On continue cette série d’articles avec, en ce mois d’octobre 2022, une dédicace à la gamme Rodenbach.

Pas de discussion à ce propos : la bière est évidemment mythique tout comme l’est la brasserie éponyme. Cependant, est-ce qu’à l’heure actuelle, cette bière peut encore être considérée comme un mètre-étalon ? Assurément pas. De manière très objective, il faut noter une baisse de la qualité de cette création depuis le rachat de la brasserie par Palm. Tandis que dans l’autre sens, de nombreuses bières de ce type ont vu le jour avec des qualités intrinsèques souvent bien plus développées que leur grande sœur.

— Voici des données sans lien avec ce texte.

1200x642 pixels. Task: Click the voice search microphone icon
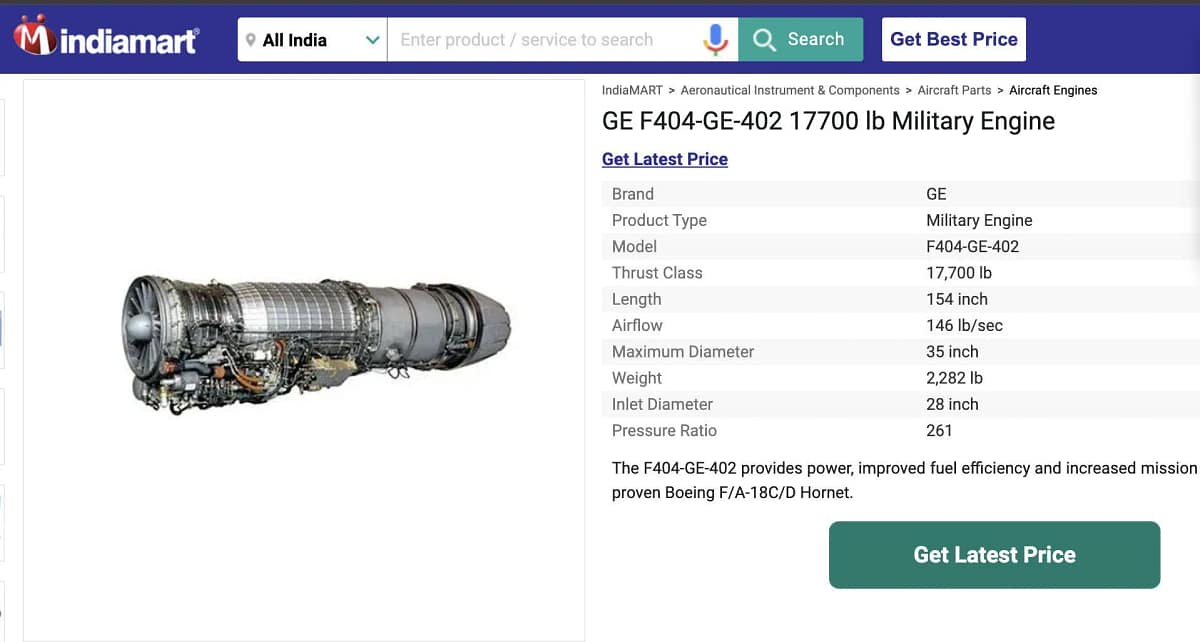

C’est peut-être moi qui me trompe mais dans mes souvenirs la version Alexander (celle vendue en magasin de nos jours), c’est une Rodenbach classique dans laquelle est ajouté du jus de cerise acide. En résumé, et même si le jus ajouté ne sonne pas comme un sirop Tesseire, un breuvage qui n’a rien d’extraordinaire.

J’ai dû rater quelque chose. Pour moi, la Grand Cru est une Dark Ale comme il en existe tant d’autres. Et ce n’est pas parce qu’elle a gagné une quelconque médaille d’argent dans un championnat sans intérêt que cela change quelque chose.